Brownfield projects benefit the most from DDD because they already proved their business viability and probably need a way to approach technical debt and design entropy that accumulated over the time.

Strategic Analysis

Best starting point is to invest time in understanding the organization’s business strategy and the current state of its systems’ architecture.

Understand the Business Domain

  1. Identify the company’s business domain.
    • What is the organization’s business domain(s)?
    • Who are its customers?
    • What service, or value does the organization provide to customers?
    • What companies or products is the organization competing with?
  2. Identify the subdomains. Look at the company’s departments/organizational units, how they cooperate.
  3. Identify specific types of subdomains. Focus on the subdomains that are most relevant to the software that you need to work on.

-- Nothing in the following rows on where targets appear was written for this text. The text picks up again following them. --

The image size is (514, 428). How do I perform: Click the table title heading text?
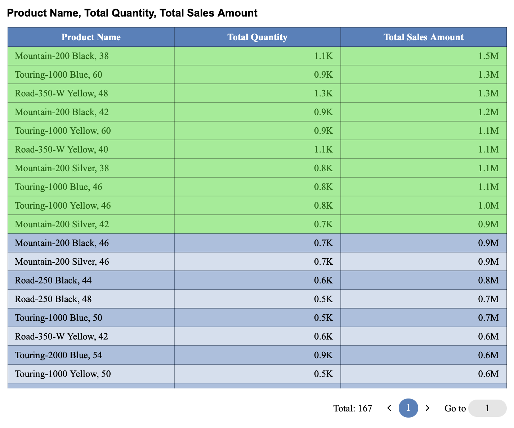point(132,13)
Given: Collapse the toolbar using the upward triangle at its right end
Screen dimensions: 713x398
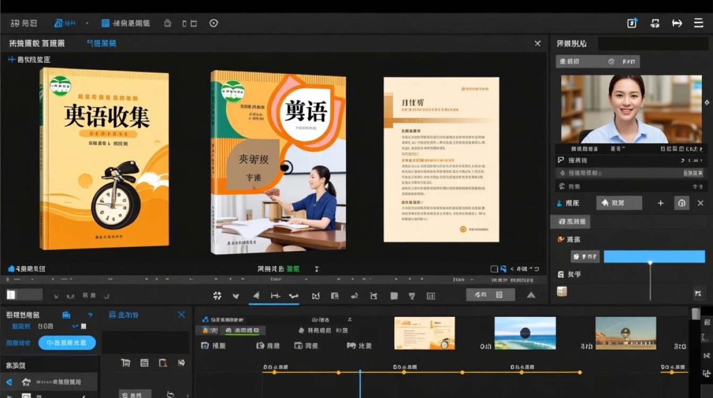Looking at the screenshot, I should [531, 295].
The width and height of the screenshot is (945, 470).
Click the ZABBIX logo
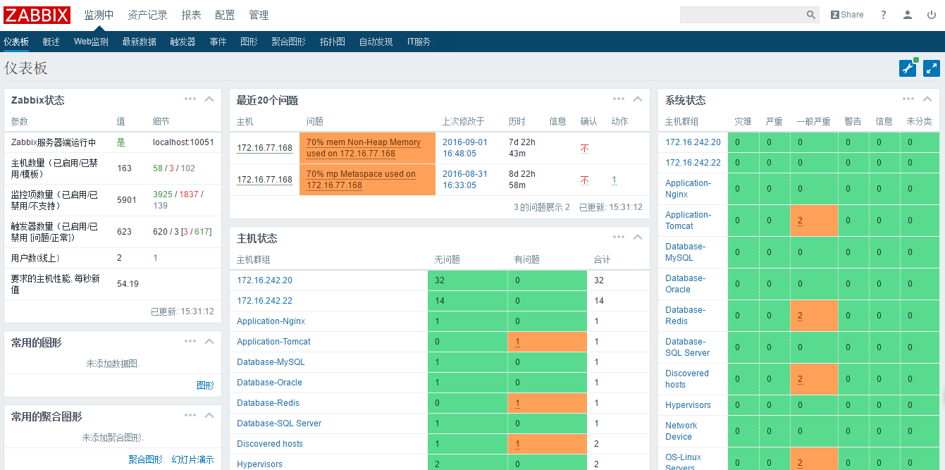pos(37,15)
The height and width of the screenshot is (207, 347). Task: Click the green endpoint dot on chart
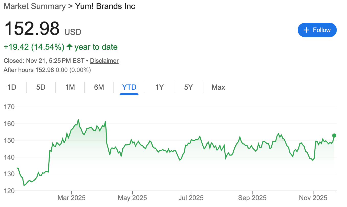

Explore the Current Design

  1. Start with the high-level components. They are not necessarily bounded contexts in the DDD sense, but rather boundaries used to decompose the business domain into subsystems.
  2. Evaluate the tactical design of the high-level components.
    • Which business subdomains it contains?
    • What technical design decisions were taken? What patterns are used to implement the business logic? Component’s architecture?
    • Does the solution fit the complexity of the problem?
    • Can off-the-shelf solution be used?
  3. Evaluate the strategic design.
    • Chart the current design’s context map using the knowledge of the high-level components. Treat them as bounded contexts.
    • Analyze the resultant context map from the DDD perspective. Are suboptimal strategic design decisions? Examples:
      • Multiple teams working on the same high-level component.
      • Duplicate implementations of core subdomains.
      • Implementation of a core subdomain by an outsourced company.
      • Friction because of frequently failing integration.
      • Awkward models spreading from external services and legacy systems.

Look for Lost Domain Knowledge

EventStorming session may be used for this.

Modernization Strategy

Tactical Modernization

Rewriting everything from scratch are rarely successful and more rarely get the support from the management.

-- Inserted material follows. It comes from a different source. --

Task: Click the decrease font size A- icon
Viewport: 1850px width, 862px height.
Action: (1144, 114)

Think big but start small - a safer approach to improve the design of the existing system.

Subdomains Boundaries

Logical Boundaries

Start by ensuring that at least logical boundaries (namespace, modules, packages etc.) are aligned with the subdomain’s boundaries:

It’s relatively safe form of refactoring, because we aren’t modifying business logic, just repositioning it in are more well-organized structure.

Physical Boundaries

Look where the most value can be gained by turning the logical boundaries into physical boundaries.

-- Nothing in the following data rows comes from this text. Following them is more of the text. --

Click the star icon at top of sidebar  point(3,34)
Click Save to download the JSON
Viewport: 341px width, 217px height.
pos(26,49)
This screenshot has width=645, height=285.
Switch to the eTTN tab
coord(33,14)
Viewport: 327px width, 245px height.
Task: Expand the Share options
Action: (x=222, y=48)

Integration between boundaries

When the minimum required bounded contexts are in place, examine the relationships between them. Analyze how the teams working on them are communicating between each other.

Customer-supplier relationship can be useful for components that were initially design for a partnership relationship, but were it’s no longer sustainable.

Anticorruption layer - for protection of the bounded context from legacy system or from frequent changes in the public interface of an upstream service.

Open-host service - when implementation details of the component ripples through the system and affects consumers.

Separate ways - when it’s easier to let each team to implement their own solutions. Only if it’s not a duplication of core subdomain in question.

Tactical Modernization

  1. Look for the most painful mismatches in business value and implementation strategies. Example: core subdomain with complex logic implemented with transaction script or active record. It needs to change the most often, yet will be painful to maintain and evolve due to poor design.
  2. Decide which business logic implementation pattern best suite what you plan to modernize.
  3. Decide on the modernization strategy:
  4. When refactoring:
    • Small incremental steps are safer than a big rewrite.
    • Changes can be introduced gradually, rather than making atomic changes.
    • Start by looking for possible value objects as immutable objects can significantly reduce the solution’s complexity.
    • When refactoring active records to aggregates analyze transactional boundaries. Do something require Strong consistency but operates on Eventual consistency? Or the opposite: does the solution enforce strong consistency where eventual would suffice?
    • Optionally, protect new codebase from old models using Anticorruption layer.
    • Optionally, protect consumers from changes with Open-host service (OHS) pattern.